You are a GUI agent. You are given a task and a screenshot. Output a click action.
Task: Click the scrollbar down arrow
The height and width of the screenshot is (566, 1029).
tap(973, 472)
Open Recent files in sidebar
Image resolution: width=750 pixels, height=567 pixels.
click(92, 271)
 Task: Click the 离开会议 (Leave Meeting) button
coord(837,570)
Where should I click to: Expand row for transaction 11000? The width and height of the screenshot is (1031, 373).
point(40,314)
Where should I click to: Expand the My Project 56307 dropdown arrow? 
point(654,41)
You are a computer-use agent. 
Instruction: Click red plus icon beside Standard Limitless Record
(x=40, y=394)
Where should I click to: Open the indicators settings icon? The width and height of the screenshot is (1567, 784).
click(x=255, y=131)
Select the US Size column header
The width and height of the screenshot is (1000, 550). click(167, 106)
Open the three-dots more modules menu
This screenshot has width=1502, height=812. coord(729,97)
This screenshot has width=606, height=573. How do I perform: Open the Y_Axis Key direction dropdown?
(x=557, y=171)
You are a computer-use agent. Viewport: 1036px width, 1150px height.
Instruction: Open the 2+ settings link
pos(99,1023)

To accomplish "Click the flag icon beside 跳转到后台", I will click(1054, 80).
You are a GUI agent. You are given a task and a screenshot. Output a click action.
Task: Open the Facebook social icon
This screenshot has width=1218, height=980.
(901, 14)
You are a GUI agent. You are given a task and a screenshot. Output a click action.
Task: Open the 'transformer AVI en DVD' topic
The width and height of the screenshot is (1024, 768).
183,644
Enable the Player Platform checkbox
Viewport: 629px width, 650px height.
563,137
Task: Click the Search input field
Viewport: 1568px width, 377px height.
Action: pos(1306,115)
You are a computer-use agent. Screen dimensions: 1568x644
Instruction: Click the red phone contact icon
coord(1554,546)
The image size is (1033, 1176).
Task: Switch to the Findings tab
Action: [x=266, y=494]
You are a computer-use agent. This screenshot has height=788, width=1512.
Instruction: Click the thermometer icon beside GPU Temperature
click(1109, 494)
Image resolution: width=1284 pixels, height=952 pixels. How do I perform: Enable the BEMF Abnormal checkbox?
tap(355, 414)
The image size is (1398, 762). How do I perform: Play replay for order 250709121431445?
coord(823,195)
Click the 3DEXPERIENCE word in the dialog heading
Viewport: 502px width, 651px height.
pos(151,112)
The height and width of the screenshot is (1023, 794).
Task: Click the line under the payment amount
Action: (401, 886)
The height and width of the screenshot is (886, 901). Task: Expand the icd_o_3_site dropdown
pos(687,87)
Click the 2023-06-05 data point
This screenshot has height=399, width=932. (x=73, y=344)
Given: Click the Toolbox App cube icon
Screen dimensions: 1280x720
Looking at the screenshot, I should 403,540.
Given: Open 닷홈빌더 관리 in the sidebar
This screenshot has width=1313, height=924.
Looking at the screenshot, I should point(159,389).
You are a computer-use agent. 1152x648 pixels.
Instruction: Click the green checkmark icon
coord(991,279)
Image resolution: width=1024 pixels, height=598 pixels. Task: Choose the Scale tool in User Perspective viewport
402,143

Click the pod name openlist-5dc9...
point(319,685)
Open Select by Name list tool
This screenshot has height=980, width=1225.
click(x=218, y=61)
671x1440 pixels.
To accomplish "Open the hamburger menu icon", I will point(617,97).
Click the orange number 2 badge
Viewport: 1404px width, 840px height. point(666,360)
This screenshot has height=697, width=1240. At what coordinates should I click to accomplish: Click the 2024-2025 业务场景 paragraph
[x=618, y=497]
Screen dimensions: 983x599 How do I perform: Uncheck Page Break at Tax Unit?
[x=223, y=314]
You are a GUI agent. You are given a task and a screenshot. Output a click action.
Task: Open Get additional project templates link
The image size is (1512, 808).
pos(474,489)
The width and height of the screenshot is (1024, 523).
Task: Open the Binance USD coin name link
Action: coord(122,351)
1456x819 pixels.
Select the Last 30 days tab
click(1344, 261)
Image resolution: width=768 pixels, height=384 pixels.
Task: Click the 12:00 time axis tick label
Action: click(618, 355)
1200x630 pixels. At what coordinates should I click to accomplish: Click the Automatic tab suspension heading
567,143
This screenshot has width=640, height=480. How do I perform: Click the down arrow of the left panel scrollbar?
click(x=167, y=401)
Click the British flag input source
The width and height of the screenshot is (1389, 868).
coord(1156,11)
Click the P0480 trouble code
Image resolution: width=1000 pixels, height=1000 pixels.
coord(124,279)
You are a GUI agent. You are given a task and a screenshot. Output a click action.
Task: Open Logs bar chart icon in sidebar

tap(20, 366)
========================
▸ Цель задания
Перепишите все приведённые выше строки слово в слово, ничего не меняя.

▸ Ответ к упражнению
You are a GUI agent. You are given a task and a screenshot. Output a click action.
Task: Click the scrollbar down arrow
The height and width of the screenshot is (566, 1029).
tap(973, 472)
Open Recent files in sidebar
Image resolution: width=750 pixels, height=567 pixels.
click(92, 271)
 Task: Click the 离开会议 (Leave Meeting) button
coord(837,570)
Where should I click to: Expand row for transaction 11000? The width and height of the screenshot is (1031, 373).
point(40,314)
Where should I click to: Expand the My Project 56307 dropdown arrow? 
point(654,41)
You are a computer-use agent. 
Instruction: Click red plus icon beside Standard Limitless Record
(x=40, y=394)
Where should I click to: Open the indicators settings icon? The width and height of the screenshot is (1567, 784).
click(x=255, y=131)
Select the US Size column header
The width and height of the screenshot is (1000, 550). click(167, 106)
Open the three-dots more modules menu
This screenshot has width=1502, height=812. coord(729,97)
This screenshot has width=606, height=573. How do I perform: Open the Y_Axis Key direction dropdown?
(x=557, y=171)
You are a computer-use agent. Viewport: 1036px width, 1150px height.
Instruction: Open the 2+ settings link
pos(99,1023)

To accomplish "Click the flag icon beside 跳转到后台", I will click(1054, 80).
You are a GUI agent. You are given a task and a screenshot. Output a click action.
Task: Open the Facebook social icon
This screenshot has width=1218, height=980.
(901, 14)
You are a GUI agent. You are given a task and a screenshot. Output a click action.
Task: Open the 'transformer AVI en DVD' topic
The width and height of the screenshot is (1024, 768).
183,644
Enable the Player Platform checkbox
Viewport: 629px width, 650px height.
563,137
Task: Click the Search input field
Viewport: 1568px width, 377px height.
Action: pos(1306,115)
You are a computer-use agent. Screen dimensions: 1568x644
Instruction: Click the red phone contact icon
coord(1554,546)
The image size is (1033, 1176).
Task: Switch to the Findings tab
Action: [x=266, y=494]
You are a computer-use agent. This screenshot has height=788, width=1512.
Instruction: Click the thermometer icon beside GPU Temperature
click(1109, 494)
Image resolution: width=1284 pixels, height=952 pixels. How do I perform: Enable the BEMF Abnormal checkbox?
tap(355, 414)
The image size is (1398, 762). How do I perform: Play replay for order 250709121431445?
coord(823,195)
Click the 3DEXPERIENCE word in the dialog heading
Viewport: 502px width, 651px height.
pos(151,112)
The height and width of the screenshot is (1023, 794).
Task: Click the line under the payment amount
Action: (401, 886)
The height and width of the screenshot is (886, 901). Task: Expand the icd_o_3_site dropdown
pos(687,87)
Click the 2023-06-05 data point
This screenshot has height=399, width=932. (x=73, y=344)
Given: Click the Toolbox App cube icon
Screen dimensions: 1280x720
Looking at the screenshot, I should 403,540.
Given: Open 닷홈빌더 관리 in the sidebar
This screenshot has width=1313, height=924.
Looking at the screenshot, I should point(159,389).
You are a computer-use agent. 1152x648 pixels.
Instruction: Click the green checkmark icon
coord(991,279)
Image resolution: width=1024 pixels, height=598 pixels. Task: Choose the Scale tool in User Perspective viewport
402,143

Click the pod name openlist-5dc9...
point(319,685)
Open Select by Name list tool
This screenshot has height=980, width=1225.
click(x=218, y=61)
671x1440 pixels.
To accomplish "Open the hamburger menu icon", I will point(617,97).
Click the orange number 2 badge
Viewport: 1404px width, 840px height. point(666,360)
This screenshot has height=697, width=1240. At what coordinates should I click to accomplish: Click the 2024-2025 业务场景 paragraph
[x=618, y=497]
Screen dimensions: 983x599 How do I perform: Uncheck Page Break at Tax Unit?
[x=223, y=314]
You are a GUI agent. You are given a task and a screenshot. Output a click action.
Task: Open Get additional project templates link
The image size is (1512, 808).
pos(474,489)
The width and height of the screenshot is (1024, 523).
Task: Open the Binance USD coin name link
Action: coord(122,351)
1456x819 pixels.
Select the Last 30 days tab
click(1344, 261)
Image resolution: width=768 pixels, height=384 pixels.
Task: Click the 12:00 time axis tick label
Action: click(618, 355)
1200x630 pixels. At what coordinates should I click to accomplish: Click the Automatic tab suspension heading
567,143
This screenshot has width=640, height=480. How do I perform: Click the down arrow of the left panel scrollbar?
click(x=167, y=401)
Click the British flag input source
The width and height of the screenshot is (1389, 868).
coord(1156,11)
Click the P0480 trouble code
Image resolution: width=1000 pixels, height=1000 pixels.
coord(124,279)
You are a GUI agent. You are given a task and a screenshot. Output a click action.
Task: Open Logs bar chart icon in sidebar

tap(20, 366)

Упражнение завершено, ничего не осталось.